Closed evgeniael closed 2 years ago

evgeniael commented 2 years ago

Firstly, thank you for this great paper.

I would like to point out that when I am trying to train the model with the MNIST dataset where I keep everything the same as your initial implementation but turn reconstruction and distance loss off (set as false in configuration file) and keep only Contrastive loss as true, I get the following error as soon as my model starts training.

Traceback (most recent call last): File "train.py", line 98, in run_with_profiler(main, config) if config["profile"] else main(config) File "train.py", line 71, in main train(config, ds_loader, save_weights=True) File "train.py", line 34, in train model.fit(data_loader) File "C:\SubTab\src\model.py", line 116, in fit self.update_autoencoder(x_tilde_list, Xorig) File "C:\SubTab\src\model.py", line 233, in update_autoencoder tloss, closs, rloss, zloss = self.joint_loss(z, Xrecon, Xorig) File "C:.conda\envs\modelling-dev\lib\site-packages\torch\nn\modules\module.py", line 1110, in _call_impl return forward_call(*input, kwargs) File "C:\SubTab\utils\loss_functions.py", line 144, in forward recon_loss = getMSEloss(xrecon, xorig) if self.options["reconstruction"] else getBCELoss(xrecon, xorig) File "C:\SubTab\utils\loss_functions.py", line 38, in getBCELoss return F.binary_cross_entropy(prediction, label, reduction='sum') / bs File "C:.conda\envs\modelling-dev\lib\site-packages\torch\nn\functional.py", line 3065, in binary_cross_entropy return torch._C._nn.binary_cross_entropy(input, target, weight, reduction_enum) RuntimeError: all elements of input should be between 0 and 1**

After printing the first input I notice that some predictions have small negative values which breaks the calculation of the Binary cross entropy loss.

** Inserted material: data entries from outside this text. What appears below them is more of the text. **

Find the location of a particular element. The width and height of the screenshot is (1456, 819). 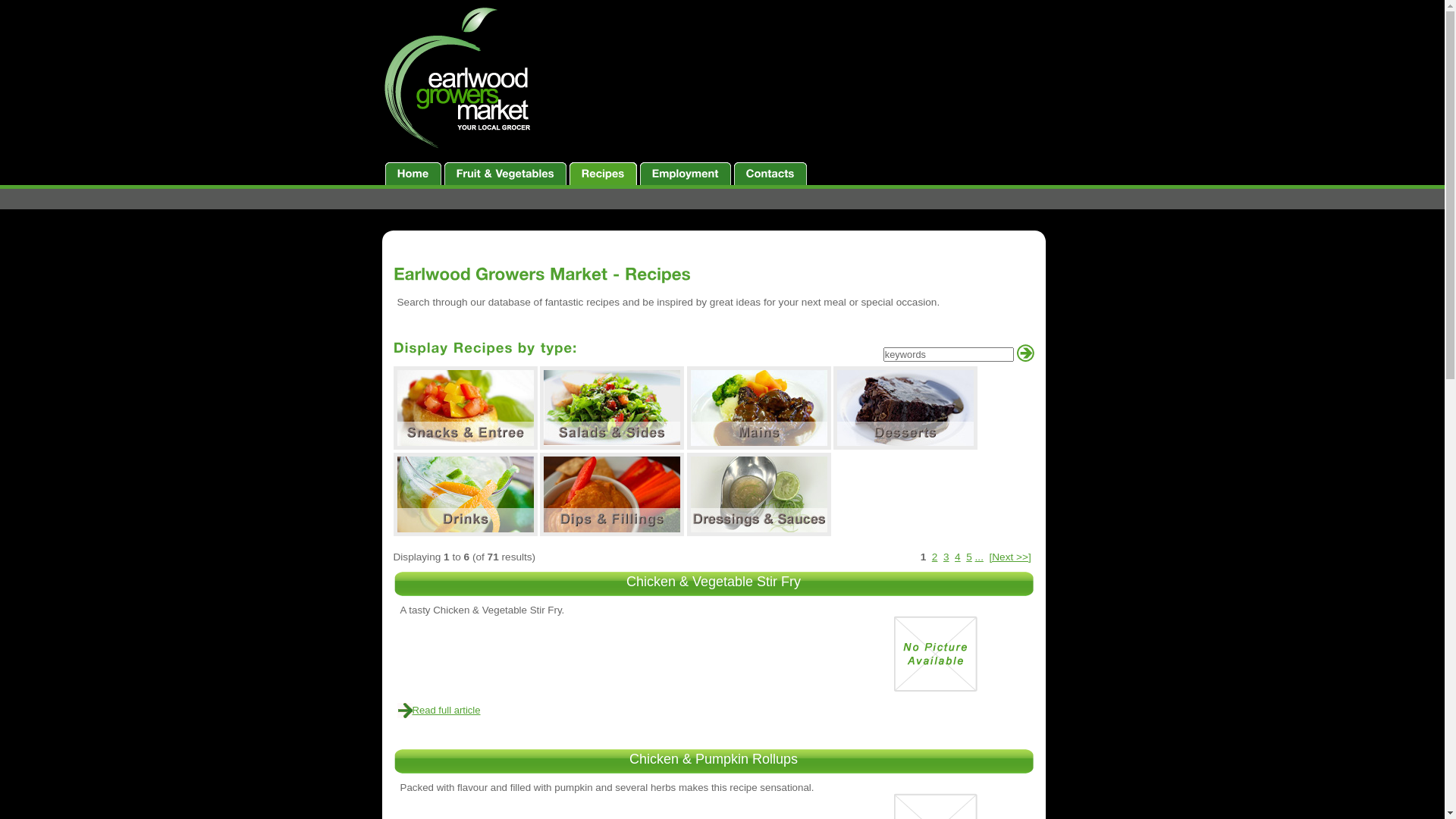

'Read full article' is located at coordinates (446, 710).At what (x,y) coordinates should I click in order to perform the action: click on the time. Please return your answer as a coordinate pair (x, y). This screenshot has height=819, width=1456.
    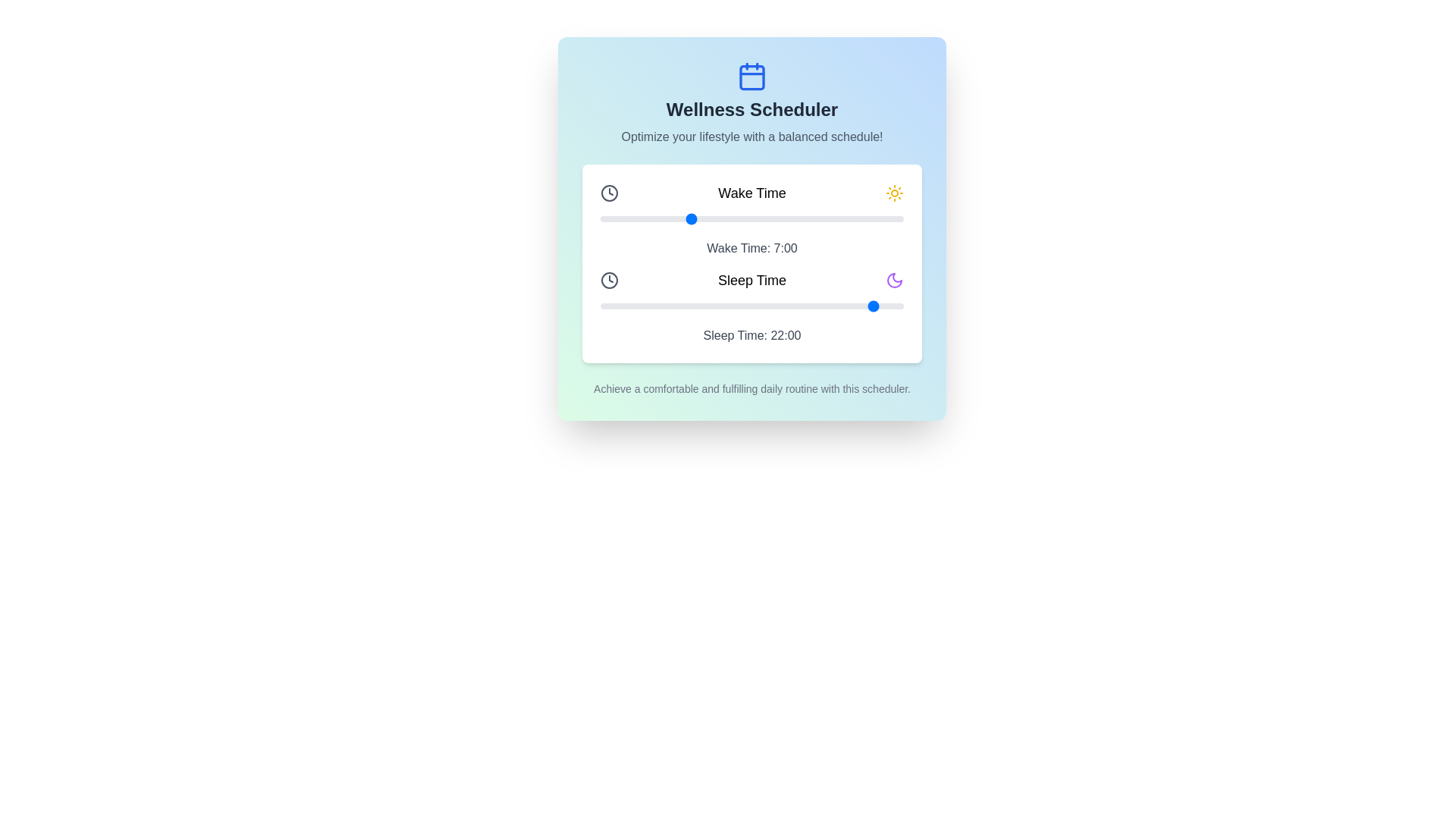
    Looking at the image, I should click on (726, 306).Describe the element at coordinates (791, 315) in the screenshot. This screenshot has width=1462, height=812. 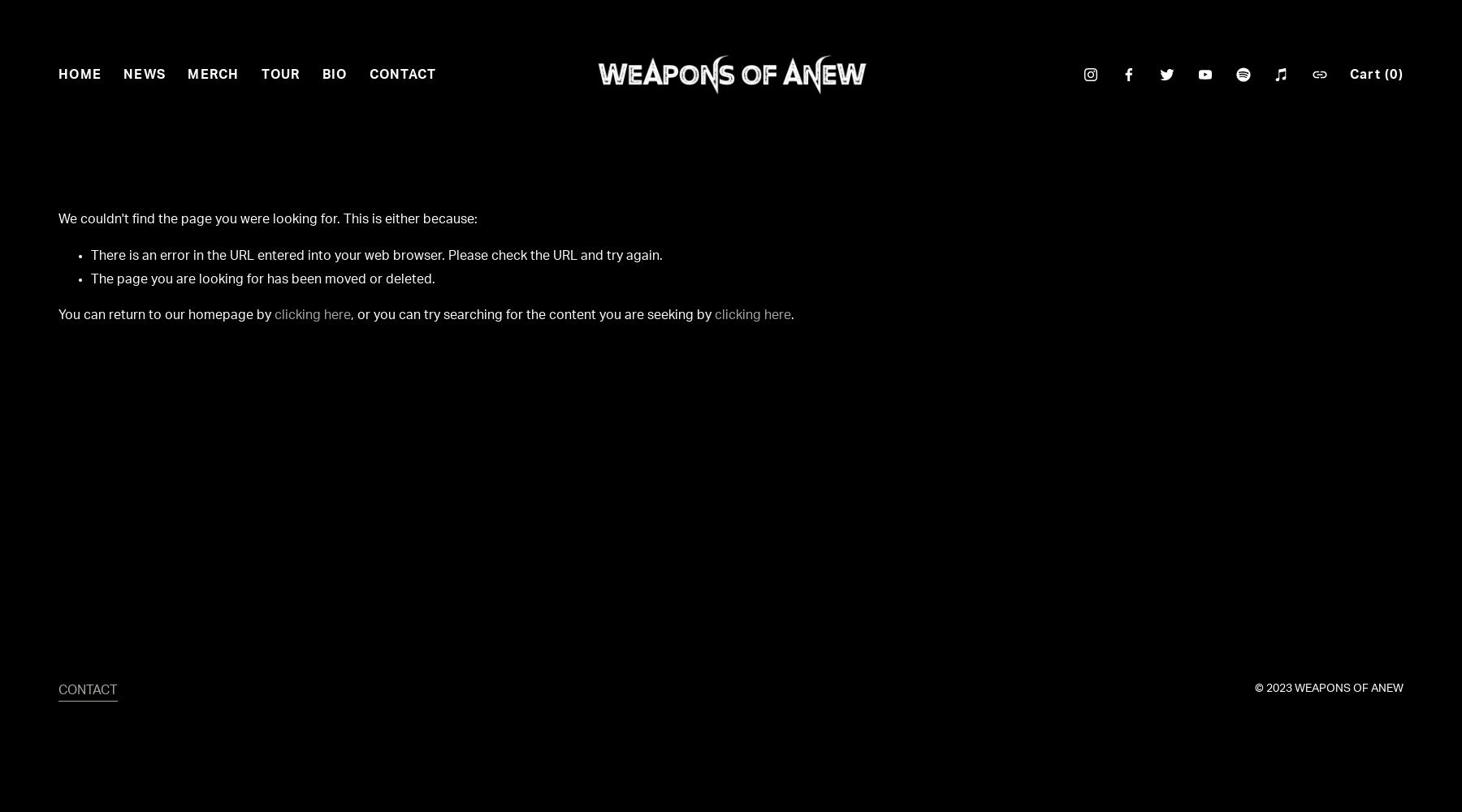
I see `'.'` at that location.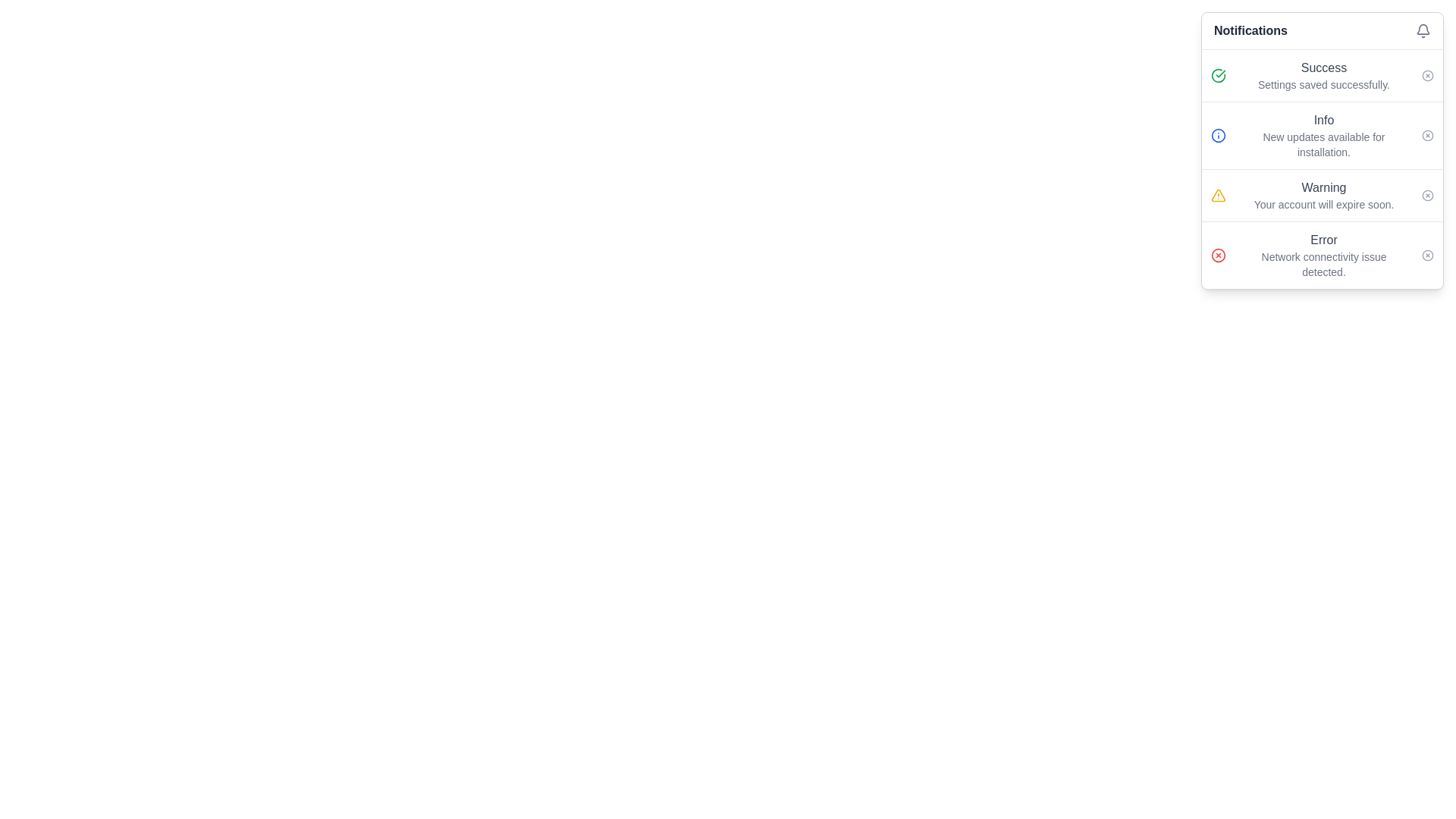 This screenshot has height=819, width=1456. I want to click on the success icon located in the upper-left corner of the 'Success' notification, which indicates that settings have been saved successfully, so click(1219, 76).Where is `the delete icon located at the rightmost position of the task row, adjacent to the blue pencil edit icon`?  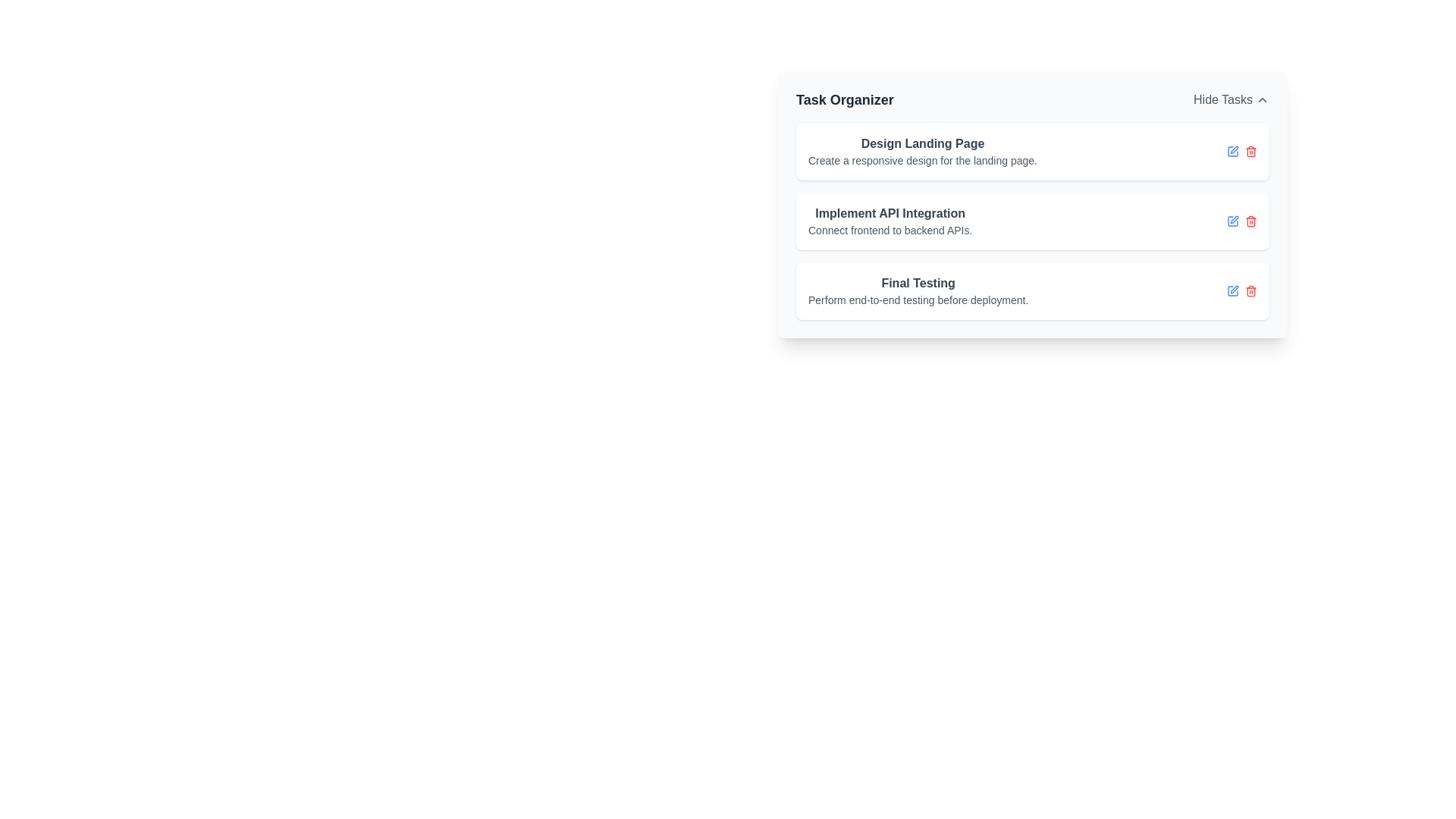
the delete icon located at the rightmost position of the task row, adjacent to the blue pencil edit icon is located at coordinates (1251, 291).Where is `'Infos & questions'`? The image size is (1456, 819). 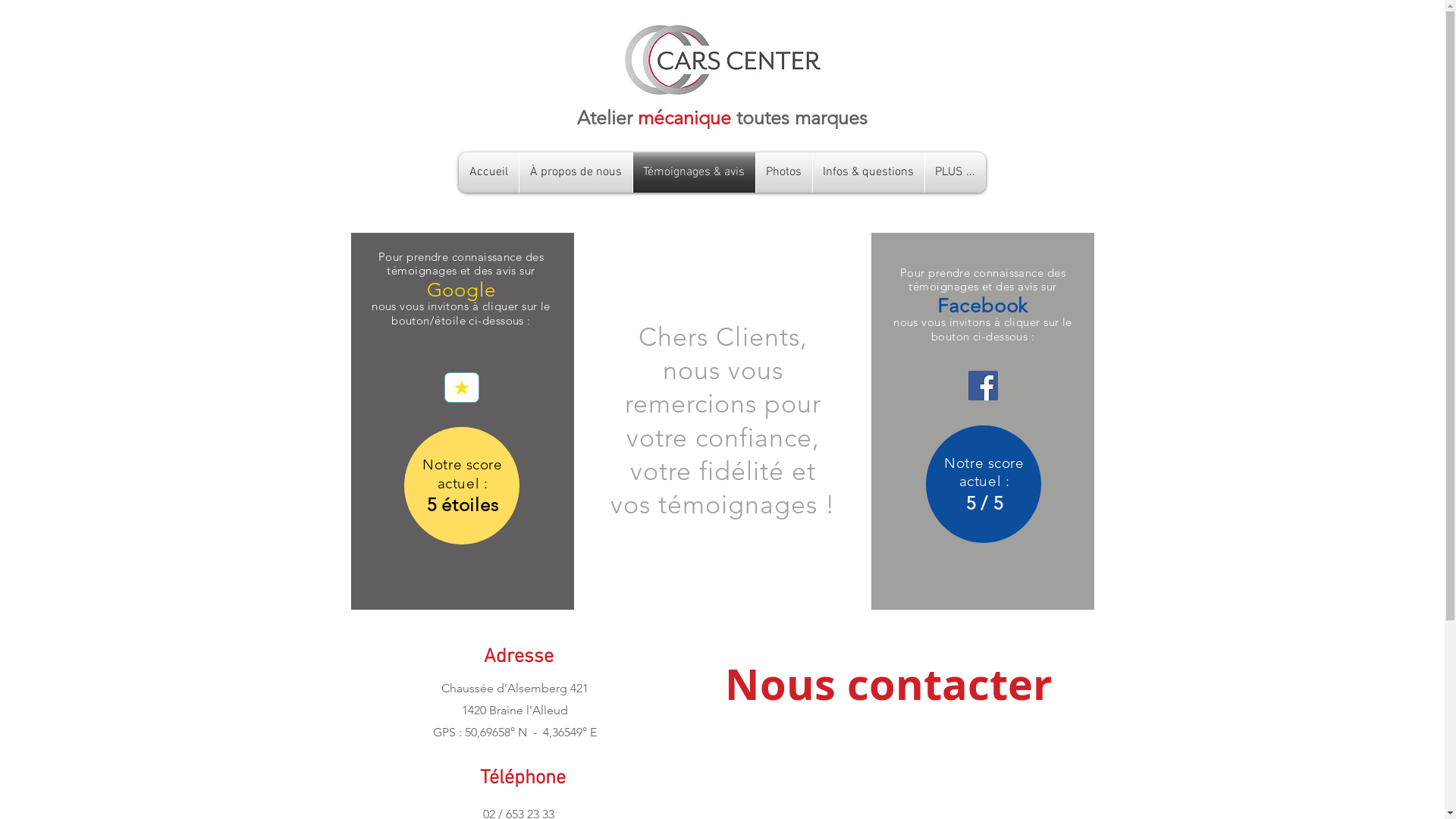 'Infos & questions' is located at coordinates (868, 171).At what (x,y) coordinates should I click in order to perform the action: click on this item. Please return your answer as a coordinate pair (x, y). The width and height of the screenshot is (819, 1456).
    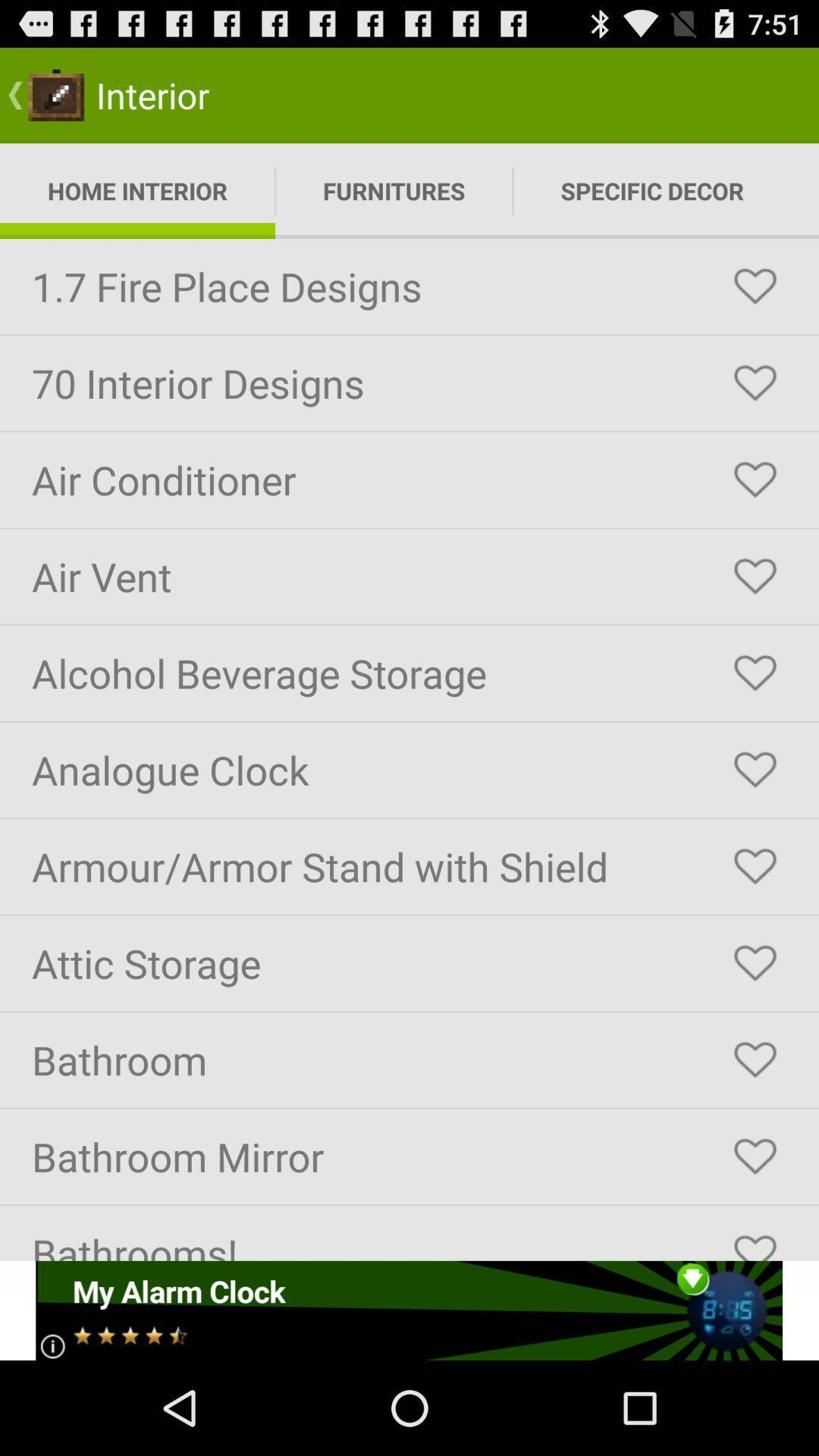
    Looking at the image, I should click on (755, 770).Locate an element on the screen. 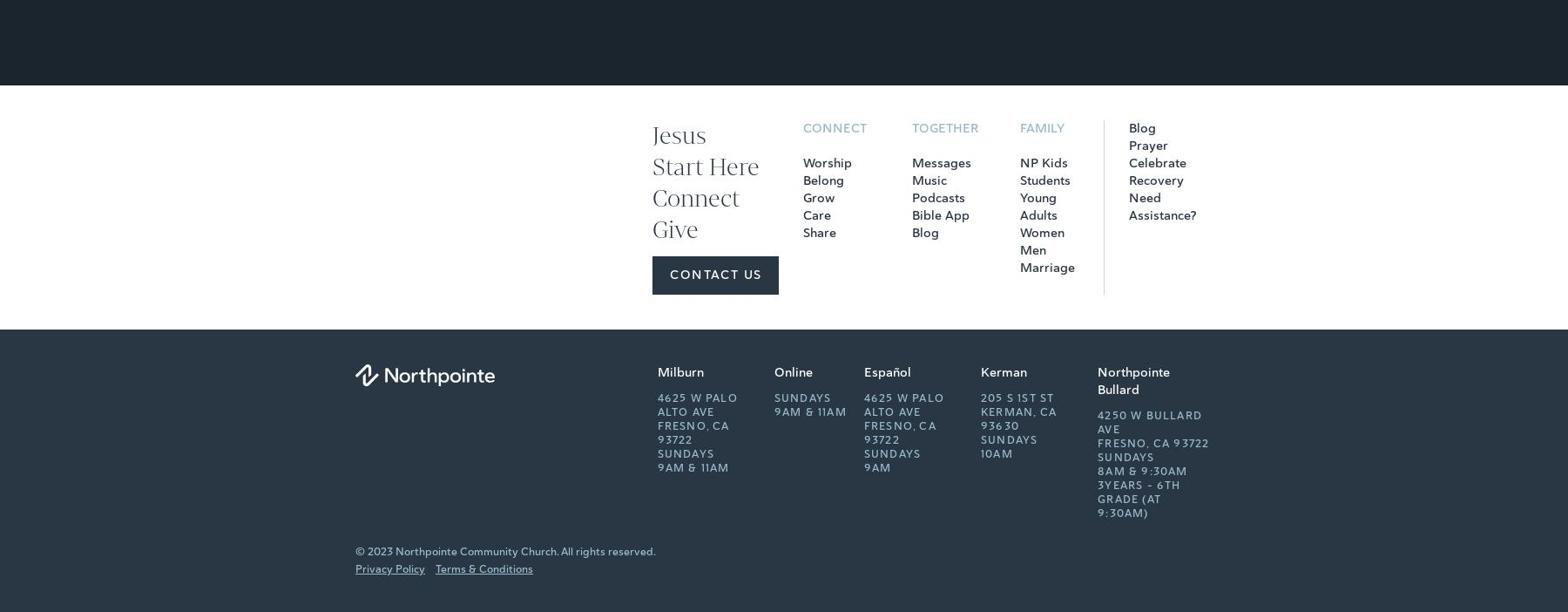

ex. ensor([[ 0.0011, 0.0684, 0.0063, ..., 0.0269, -0.1042, 0.0020], [-0.0473, -0.0807, 0.0676, ..., -0.0229, -0.1546, 0.0397], [-0.0291, 0.0879, 0.0631, ..., 0.0322, -0.0247, 0.0595], ..., [ 0.0105, 0.1674, 0.0220, ..., -0.0655, -0.1474, -0.1166], [-0.0297, 0.0714, 0.0102, ..., -0.0438, -0.0500, 0.0241], [ 0.0124, 0.1329, 0.0307, ..., -0.0530, -0.0293, 0.0392]], grad_fn=)

Is there something I am doing wrong? Thank you in advance for your help.

talipucar commented 2 years ago

Hi evgeniael,

Thanks for your kind words. Regarding the issue, please look at line 143 in "utils > loss_functions.py"

 recon_loss = getMSEloss(xrecon, xorig) if self.options["reconstruction"] else getBCELoss(xrecon, xorig)

Since you set the "reconstruction: False" in the config, it still computes the reconstruction loss by using cross-entropy loss. To fix this, you can change the code to the following:

recon_loss = getMSEloss(xrecon, xorig) if self.options["reconstruction"] else 0

Hopefully, this will resolve your issue. Keep in mind that , in this case, you would still have a decoder in your network architecture although it would not be trained. You can choose to comment out the decoder in AEWrapper in model_utils.py, or add an "if" condition there.

Please bear in mind that I did run the contrastive-only condition only for an ablation study and I did not think that it would be used in practice since contrastive loss alone may not be effective for data with binary classes (especially if they are highly imbalanced), which is a very common setting in tabular data.

I will close this issue, but please feel free to re-open it if the problem is not resolved, or you have further issues.